In the past month I've finally been able to return to the British Library. I'd had a number of things I'd been wanting to see, including two issues of the Victoria Quarterly, a Jamaica-based literary journal published in the 1890s. Having first learned about the journal in the course of researching last month's post "Colonial Archaeology in the Caribbean", I was hoping to see the issue in which Lady Edith Blake published the article on her excavations on a kitchen midden at Norbrook (Northbrook), near Kingston.
But it was not to be – the British Library's two issues were not the ones in which Blake's article appeared. But all was not lost – in flipping through one issue, from July 1892, I came across Mrs Spencer Heaven's story "My Family Mummy".

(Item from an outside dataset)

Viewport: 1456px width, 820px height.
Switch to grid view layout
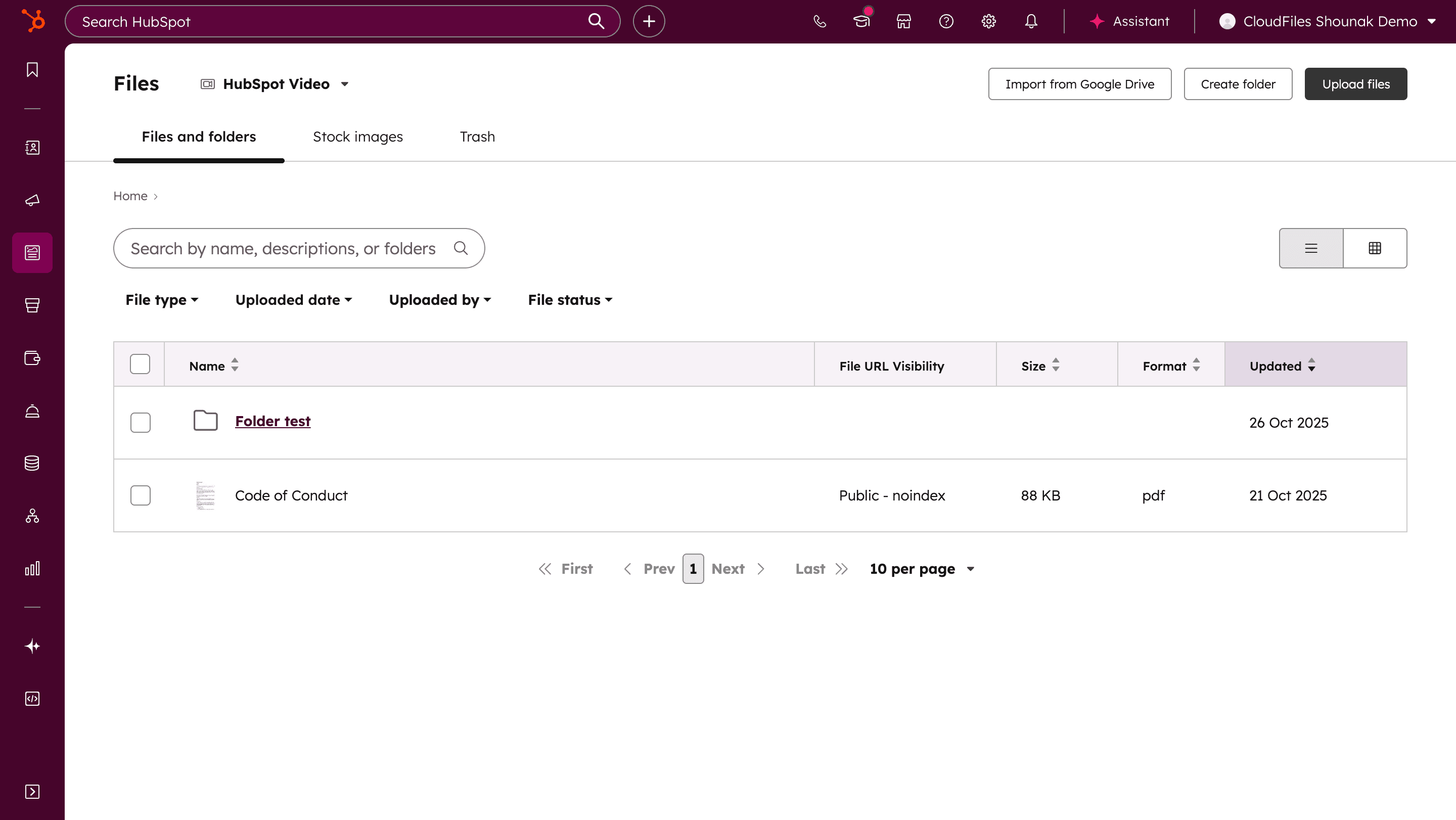[1375, 248]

The plot summary is as follows: a party of young cousins are in the ancestral family home over the Christmas holidays. The one 'grown up' around – Aunt Bessie – leaves them to their own devices and only communicates with them through (affectionate) notes. As boredom descends upon the young folks, one of them remarks that the family has a mummy stored away in the attic, a 'relic' of a long-dead ancestor's travels in Egypt. All the others are determined to see the mummy and so they make a pilgrimage to the attic. One of the girls, Maud, sees the mummy for what it is – a human being – and tells the others that respect should be paid to it. Eventually she convinces everyone that the mummy, nicknamed "Miss Pharaoh" should be reburied. After some discussion, during which it is determined that no suitable ground could be found for the reburial, Maud decides that cremation would be best. A day is chosen, the fire built and "Miss Pharaoh" burned. The cousins abandon the fire to the care of servants and go to town, but it transpires that eventually the servants are arrested for murder; the police have found a burning corpse in thier charge. The young folks are both horrified and convinced that "Miss Pharaoh" is seeking revenge. However, the story ends tidily with them rescuing the servants from probable hanging by explaining the situation in court.
The story is presented as being an anonymised re-telling of events that actually happened – whether or not that is true I'm not sure! But it's certainly fictionalised, if not fiction. Having literally just listened to an excellent panel on ancient Egyptian human remains ("Your Mummies Their Ancestors") this 19th century story reflects a discussion about how 'mummies' are viewed, displayed and interpreted that is still continuing today.
[Originally from Devon, Selina Frances Smyly married De Bonniot Spencer Heaven of "The Rambles" and "Whitfield Hall" Jamaica in 1864. She lived in Jamaica for many years before returning to Britain, where she died in 1911. She was a musician and botanist as well as a writer.]
References/Further Reading
Colonies and India. 1893 [News]. [British Newspaper Archive]. 4 Feb: 11.
Exeter and Plymouth Gazette. 1864. Abbotsham. Wedding Festivities. [British Newspaper Archive]. 11 Nov: 6.
Heaven, Mrs Spencer (Selina). 1892. My Family Mummy. Victoria Quarterly 4 (2): 16-26.
Stienne, Angela (Ed). Mummy Stories[Blog]
Western Daily Press, 1911. Deaths. [British Newspaper Archive]. 26 June: 10
Hartland and West Country Chronicle. 1911. [News] [British Newspaper Archive]. 15 June: 9.